Gibt es den Übermenschen – oder sind wir vor Gott alle gleich?
In einer Zeit, in der politische und gesellschaftliche Spannungen weltweit zunehmen, taucht eine alte Frage in neuem Gewand wieder auf: Gibt es Menschen, die über anderen stehen – eine Art „Übermenschen“ – oder sind wir letztlich alle gleich vor einer höheren Instanz, sei es Gott, Moral oder das Gesetz?
Der Begriff des „Übermenschen“ geht ursprünglich auf Friedrich Nietzsche zurück. Doch während Nietzsche damit ein philosophisches Ideal der Selbstüberwindung meinte, scheint der Begriff heute oft missverstanden oder bewusst umgedeutet zu werden. In politischen Diskursen und öffentlichen Auftritten mancher einflussreicher Persönlichkeiten entsteht bisweilen der Eindruck, sie sähen sich selbst als Ausnahmefiguren – als Menschen, die über Regeln, Normen oder sogar moralischen Maßstäben stehen.
Ein prominentes Beispiel ist Donald Trump. Seine Rhetorik, sein Auftreten und sein Selbstbild haben nicht nur Bewunderung, sondern auch scharfe Kritik hervorgerufen. Unterstützer sehen in ihm einen starken Führer, Gegner hingegen werfen ihm vor, ein überhöhtes Ego zu kultivieren und sich über demokratische Prinzipien hinwegzusetzen. Doch Trump ist kein Einzelfall. Weltweit gibt es Politiker, Unternehmer und Influencer, die sich als „Auserwählte“ inszenieren – als Retter, die allein die Lösung für komplexe Probleme besitzen.
Hier stellt sich eine entscheidende Frage: Haben diese Menschen den Boden unter den Füßen verloren? Wer sich selbst als unfehlbar oder überlegen betrachtet, läuft Gefahr, den Kontakt zur Realität und zu den Bedürfnissen anderer zu verlieren. Geschichte und Gegenwart zeigen, dass genau diese Haltung oft zu Spaltung, Machtmissbrauch und Fehlentscheidungen führt.
Noch provokanter ist jedoch eine andere Überlegung: Wenn sich manche als Retter darstellen – brauchen sie vielleicht selbst einen? Wer sich über andere erhebt, entzieht sich oft auch der Selbstkritik. Doch gerade diese wäre notwendig, um verantwortungsvoll zu handeln. Ohne Zweifel, ohne Reflexion, ohne Demut kann Macht schnell zur Gefahr werden.

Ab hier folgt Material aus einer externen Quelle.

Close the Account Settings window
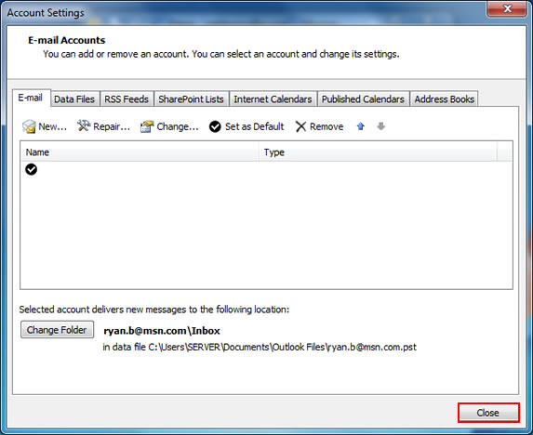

Am Ende bleibt die Frage nach der Gleichheit: Ob religiös betrachtet – „vor Gott sind alle gleich“ – oder säkular – „alle Menschen sind vor dem Gesetz gleich“ – unsere Gesellschaften beruhen auf der Idee, dass niemand über den anderen gestellt ist. Diese Grundannahme ist kein Zeichen von Schwäche, sondern die Basis für Gerechtigkeit.
Vielleicht ist der wahre Maßstab eines „großen“ Menschen nicht seine Selbstüberhöhung, sondern seine Fähigkeit zur Selbstbegrenzung. Nicht das Streben, über anderen zu stehen, sondern das Bewusstsein, Teil von etwas Größerem zu sein.
Und genau darin liegt die eigentliche Herausforderung unserer Zeit.